Of course, actually opening a can this size is quite a commitment, so it sat in our pantry for quite a while.  I finally opened it on the weekend, to find large, tender chick peas of great quality.  I froze four portions in ziplock bags for future soups and stews, left some in the fridge for more immediate use, and turned the rest into hommus.

The recipe I now use for hommus was inspired by an episode of Barry Vera’s Feast Bazaar.  It’s a very light and low fat dip, as opposed to most commercial versions on the market today.  That’s because the puree is loosened with hot water rather than oil, resulting in a silky, almost fluffy paste. I didn’t  measure the quantities for this, as we adjust the recipe each time for taste and texture.

Rinse and drain the chick peas, then load them into the bowl of a large food processor with a clove or two of coarsely chopped garlic. Turn the machine on, then add hot or boiling water slowly through the chute until the mixture blends to an almost smooth paste (photo below).

Now add a few tablespoons of tahini paste (we prefer the Lebanese version),  the juice of one or two lemons, a little extra virgin olive oil, and salt to taste, then blend again until well combined.  The original version didn’t add olive oil, but we quite like the flavour, so we add just a little bit to ours.  Do keep tasting as you go, adjusting seasoning and ingredients to your own personal preference.
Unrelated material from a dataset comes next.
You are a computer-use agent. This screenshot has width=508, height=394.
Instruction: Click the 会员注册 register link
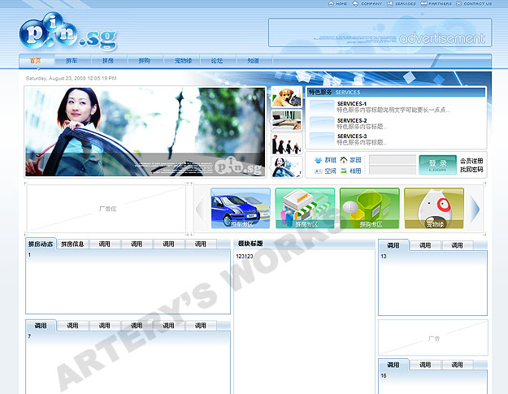point(471,161)
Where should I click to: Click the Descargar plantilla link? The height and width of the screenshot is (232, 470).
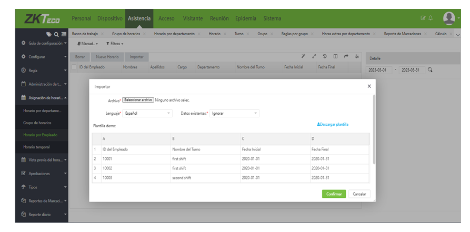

This recipe works well with tinned chickpeas, but absolutely brilliantly with dried ones that have been soaked overnight and boiled for a couple of hours.  The latter will produce a very smooth and silky hommus, as the freshly cooked chickpeas are softer and blend more readily than their canned counterparts.

The original Barry Vera recipe recommended serving the hommus spread thickly onto a plate and topped with slices of pan-fried, sumac-coated lamb fillet.  We usually just eat it with sourdough baguettes!